> [Task requirements]: Please report every line of the items below that contains the word "image". Case counts.

> [Screen and page pointing data]:
----
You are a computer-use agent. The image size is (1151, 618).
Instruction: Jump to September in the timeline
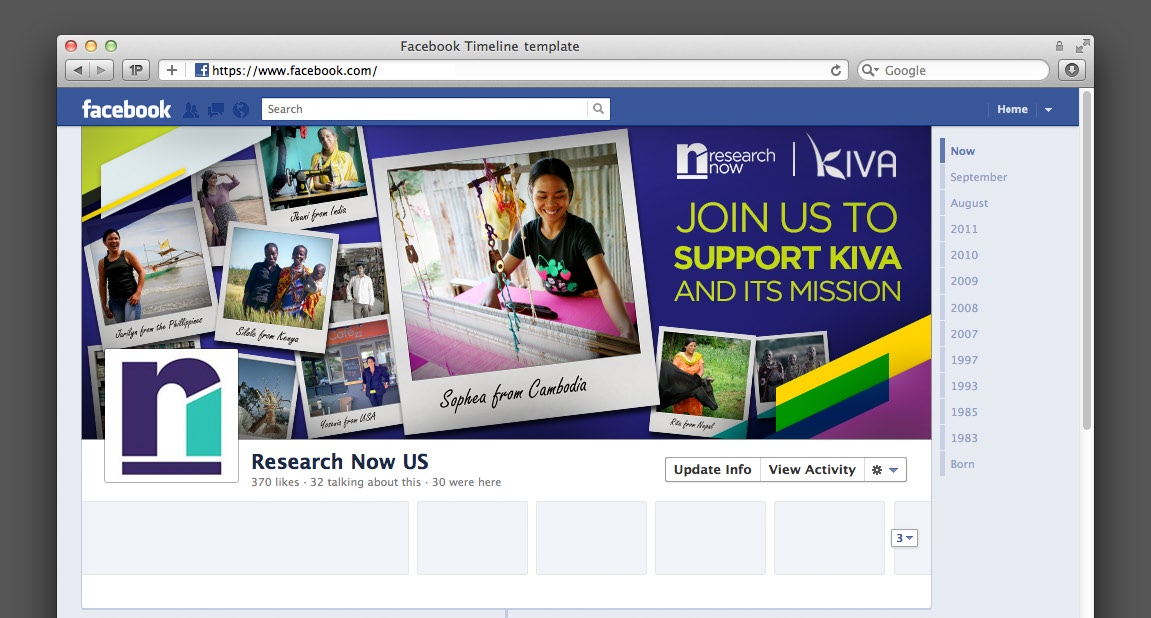tap(978, 177)
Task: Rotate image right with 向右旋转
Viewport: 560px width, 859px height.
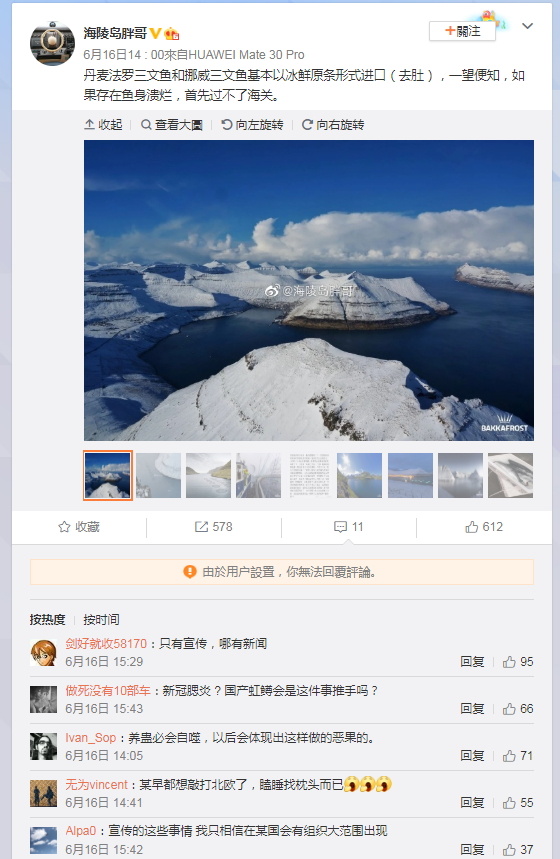Action: click(333, 125)

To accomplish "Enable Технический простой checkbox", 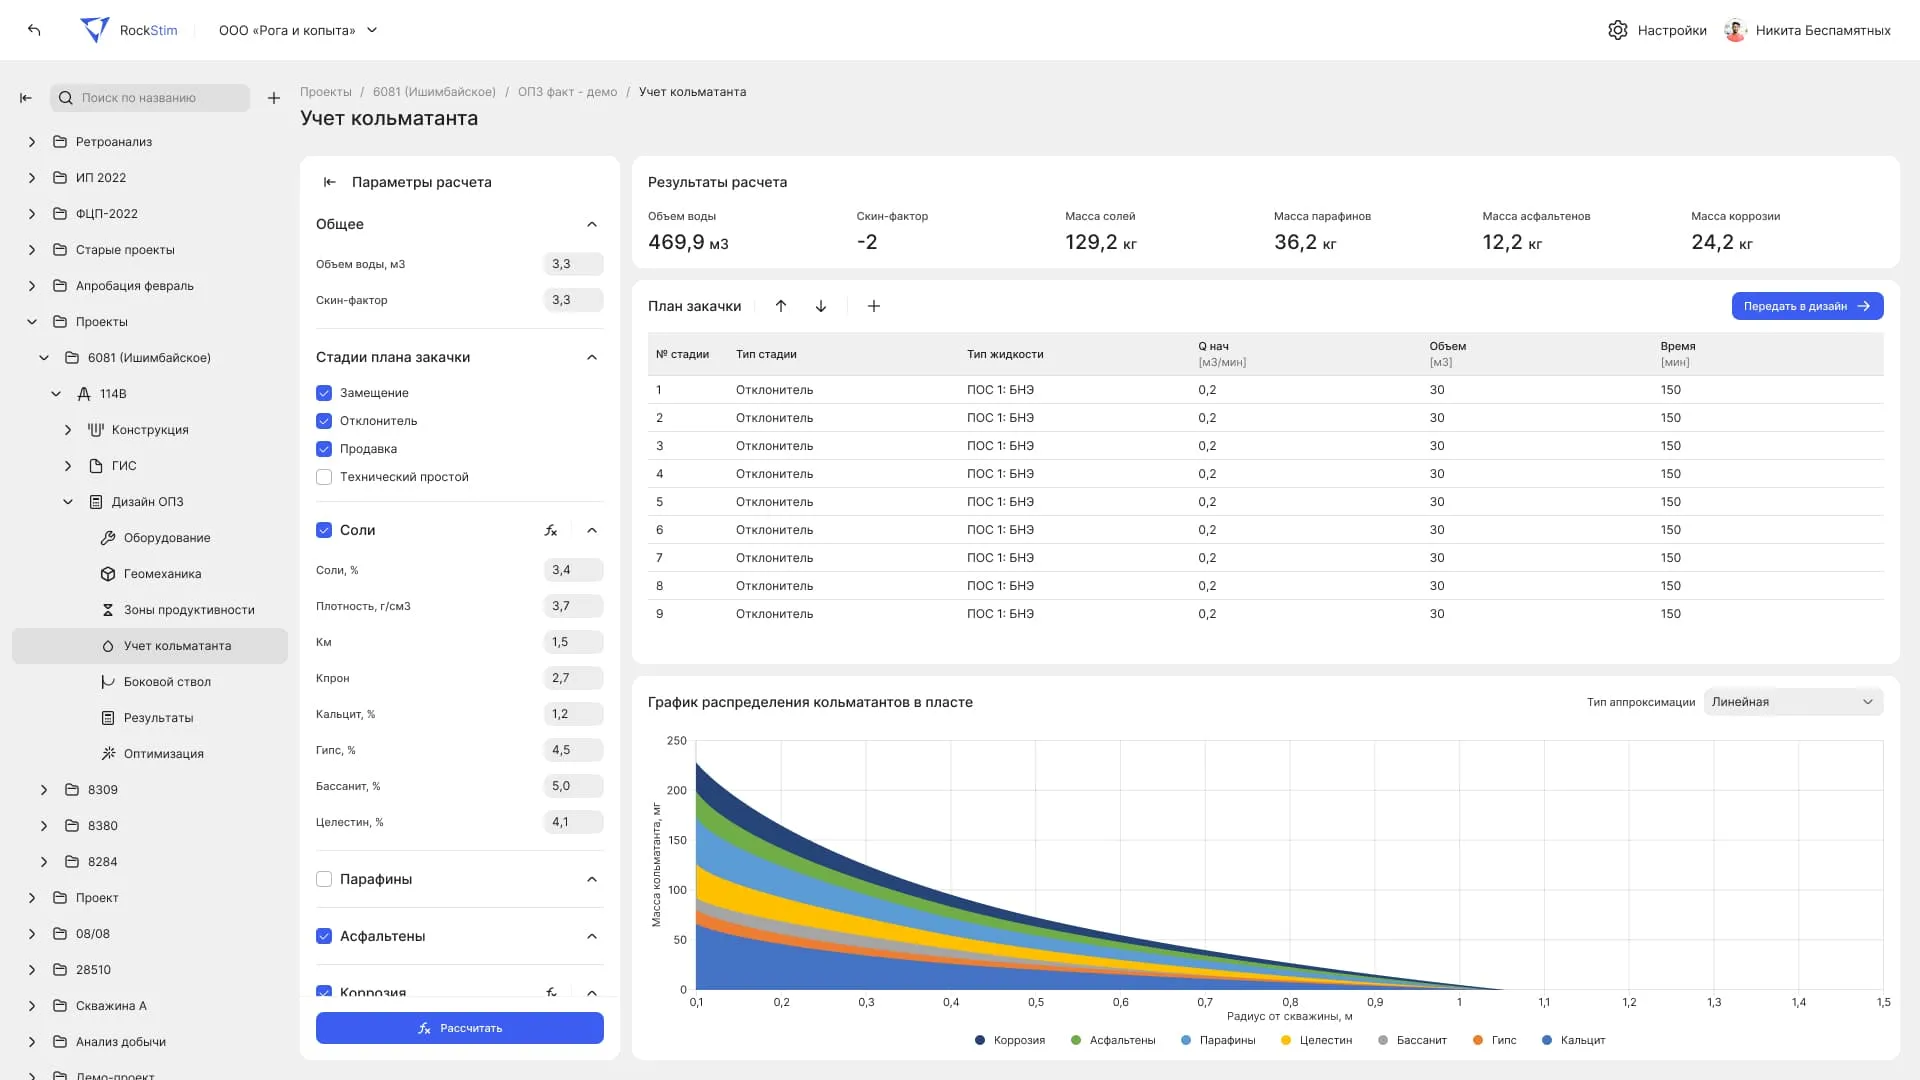I will [x=324, y=477].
----
> [The answer]:
You are a computer-use agent. The image size is (1151, 618).
Task: Rotate image right with 向右旋转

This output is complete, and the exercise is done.